Parece que a ofegante epidemia das revoluções coloridas - em que a cor predominante deve ser o verde dos dólares escoados para financiar campanhas pró-mercado - ameaça voltar e contaminar os países em que governos de centro-esquerda tentam mexer nas feridas do capital, como na Venezuela, Tailândia e Brasil. Imagine-se o que ocorreria se os Estados Unidos tentassem - como esboçaram, com a ALCA - convencer a Argentina a abandonar preferências comerciais com o Brasil, seu maior comprador de carne, trigo e autopeças. Iria instigar uma revolta em Buenos Aires, condenando o governo como ditatorial e ponto a culpa numa suposta influência negativa brasileira? Iria rachar a Argentina ao meio, dizendo que a região norte do país (coincidentemente, também produtora de gás e cereais) era etnicamente mais próxima ao Brasil e que isso explicaria a inconformidade?

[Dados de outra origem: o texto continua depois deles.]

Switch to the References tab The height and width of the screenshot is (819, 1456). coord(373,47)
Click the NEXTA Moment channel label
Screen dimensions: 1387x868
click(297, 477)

Porque esse, perigosamente, é o cenário que se desenha a partir de hoje na Ucrânia: a ameaça de guerra civil se tornou provável quando os governos provinciais do leste e do sudeste (justamente essas áreas de produção de commodities) anunciaram não reconhecer a autoridade dos golpistas de Kiev e que vão assumir a responsabilidade de garantir a ordem constitucional nas suas regiões. Desde este sábado, portanto, a Ucrânia tem dois governos na prática. Os próximos dias vão dizer o futuro da Ucrânia. Talvez o pior estejam guardando pra quando o carnaval chegar. Se a guerra for declarada em pleno domingo, os fascistas e direitistas da EuroMaidan estão em vantagem para transformar o país num sanatório geral.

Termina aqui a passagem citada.